On observe également un grand nombre de remorqueurs dotés de hautes cheminées qu'il faut mettre à l'horizontale pour franchir les ponts. Ces remorqueurs (les mêmes que ceux observables sur les films du début du siècle) entraînent chacun une file de péniches arrimées à un câble et se suivant à la queue leu-leu: navigation périlleuse dans les courbes pour éviter la dérive vers les piles de ponts. Ce mode de groupage des péniches (dit tractionnage) disparaîtra progressivement à partir des années 60 au profit du poussage. L'élargissement des écluses de la Seine permettra alors d'utiliser des barges plus larges, voire de grouper des péniches Freycinet côte à côte.

Après avoir examiné le transport fluvial, tournons-nous vers les berges. En 1955, elles sont vierges d'autostrades mais elles ne sont pas pour autant immaculées, coquettes et réservées aux flâneurs. Elles sont aussi un refuge pour les clochards, ceux qui n'ont pas trouvé de place sur l'«asile flottant» ou qui préfèrent l'abri d'une arche de pont à celui d'un dortoir endoctriné. On y voit aussi des scènes surprenantes comme celle de cette matelassière ayant installé son atelier sur le quai de la mégisserie.

Ce peut être aussi un lieu de rencontre festif. Je n'ai pas de souvenir de bal populaire(le jointement des pavés n'était pas propice à des figures de danse). Par contre, je me souviens avoir assisté au feu d'artifice du 14 juillet sur le quai de la Rapée à l'endroit-même où l'une des premières voies sur berges serait créée en 1957. Une petite foule s'était rassemblée là pour jouir de la trouée de la Seine en direction de Notre-Dame.

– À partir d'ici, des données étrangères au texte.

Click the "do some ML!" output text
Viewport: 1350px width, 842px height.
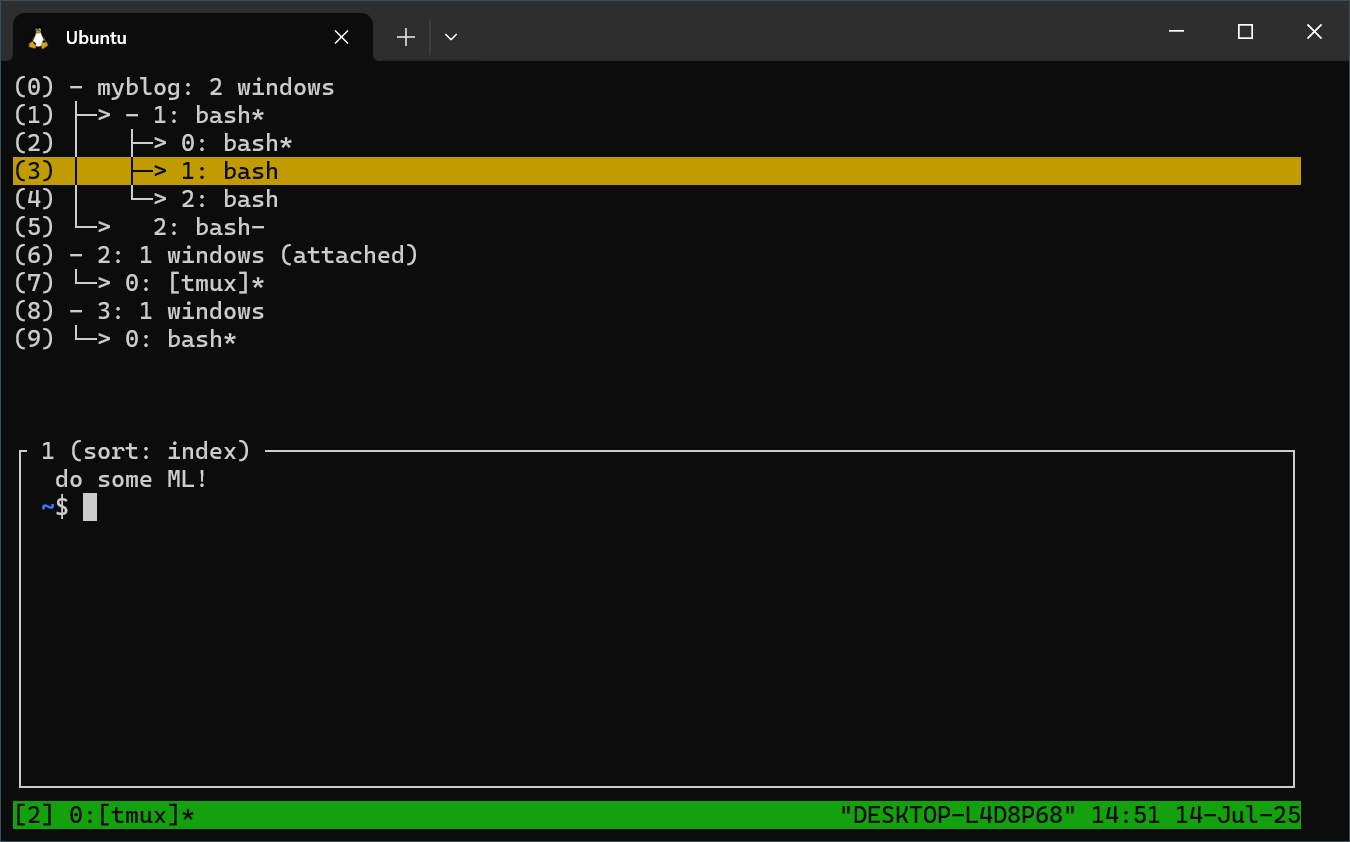130,479
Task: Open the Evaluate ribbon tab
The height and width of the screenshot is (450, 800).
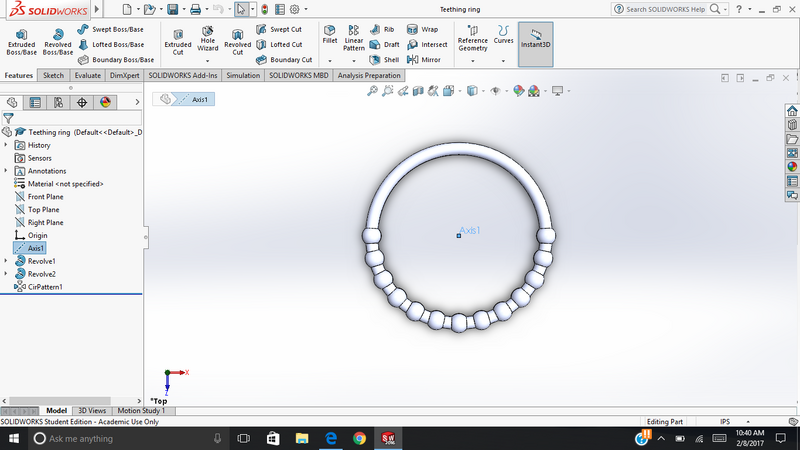Action: [87, 75]
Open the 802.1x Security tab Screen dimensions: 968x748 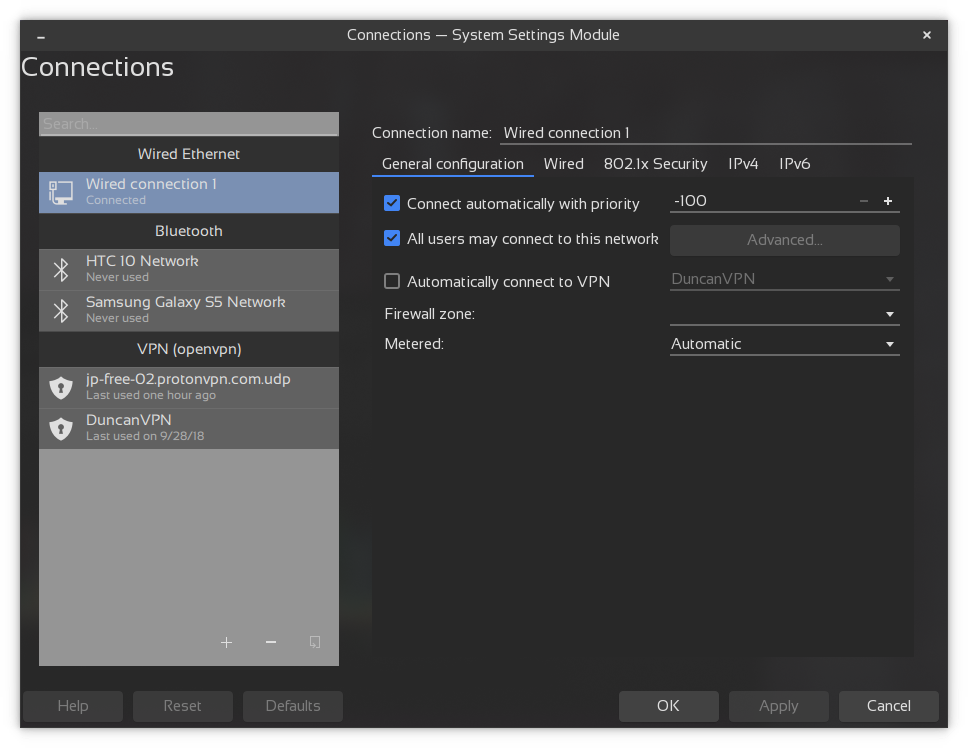click(x=655, y=163)
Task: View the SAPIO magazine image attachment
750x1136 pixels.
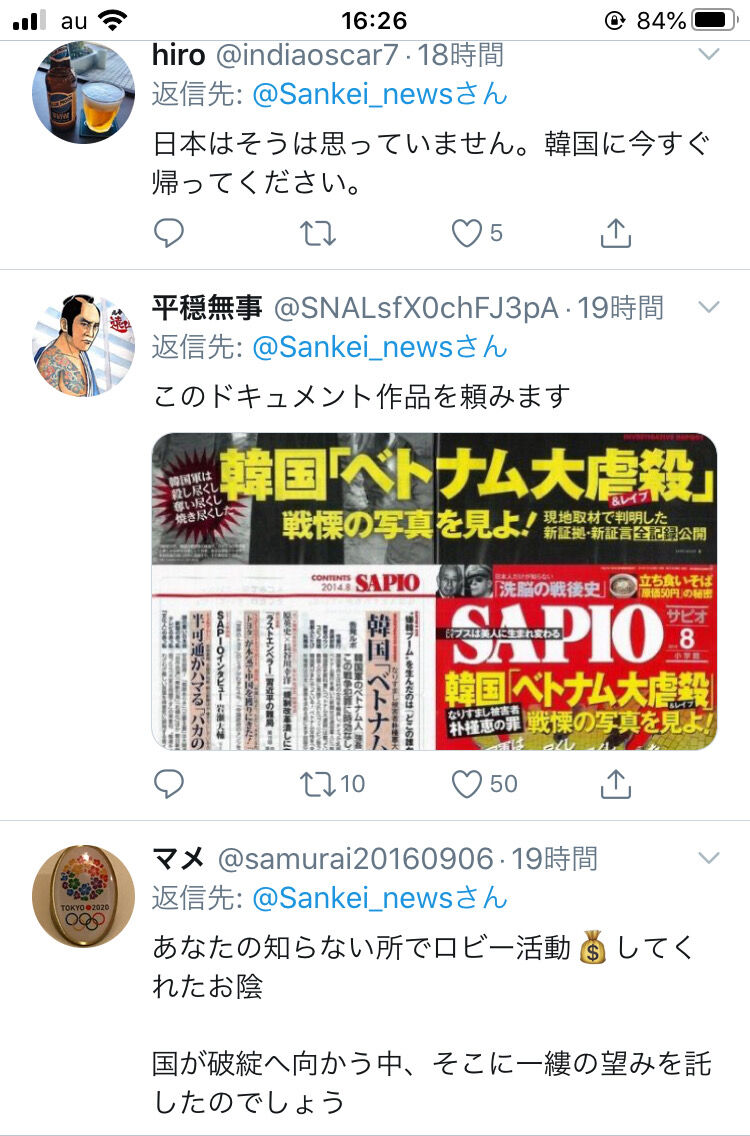Action: click(x=434, y=591)
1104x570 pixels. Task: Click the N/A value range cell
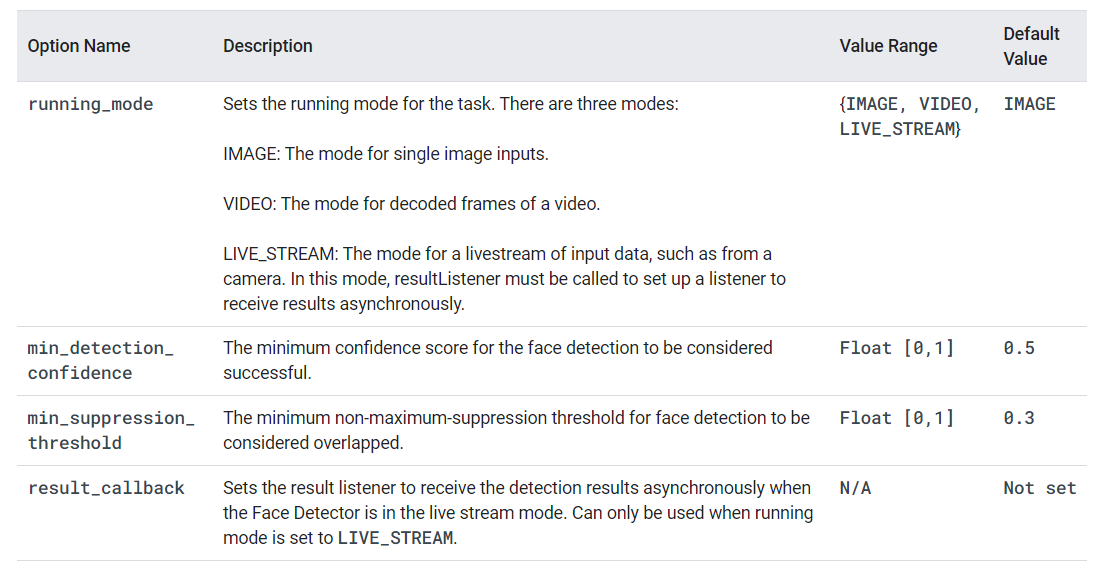point(855,488)
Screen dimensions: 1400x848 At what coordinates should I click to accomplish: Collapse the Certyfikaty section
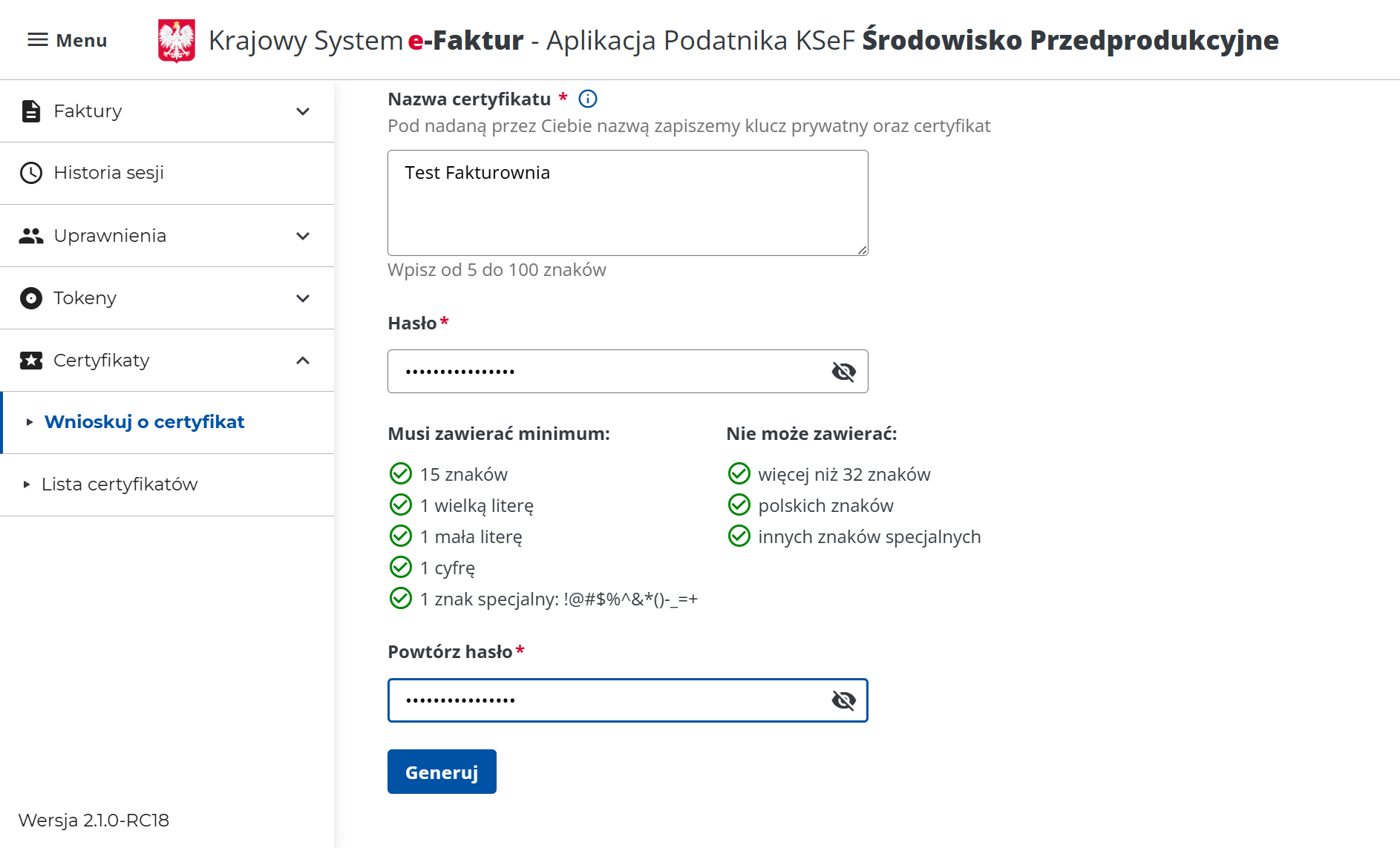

Voitures garées en nombre sur les berges

Les véhicules y ont aussi leur place pour stationner ou même profiter des eaux de la Seine pour les laver. Je confesse avoir accompagné mon père quai Saint-Bernard, là où une autre voie sur berge sera créée en 1967, pour un récurage de la 4CV Renault). A sa décharge, les postes de lavages étaient encore rares (ce devait être en 1956). Et la Préfecture de Police donnait le mauvais exemple en ayant installé sa fourrière (voitures et camions) face à Notre-Dame ...

Mais la grande activité des quais est portuaire: ici des grues, là des postes de pesage affectés au transbordement, ici des matériaux de construction, là des tonneaux de vins, là encore quai de Javel devant les usines Citroën etc …

Ciments Lafarge sur les berges de la Seine (2020)
Ciments Lafarge sur les berges de la Seine (2020)

Et cela se poursuivra longtemps ainsi qu'en témoigne un reportage de l'excellente émission «La France défigurée» en 1972.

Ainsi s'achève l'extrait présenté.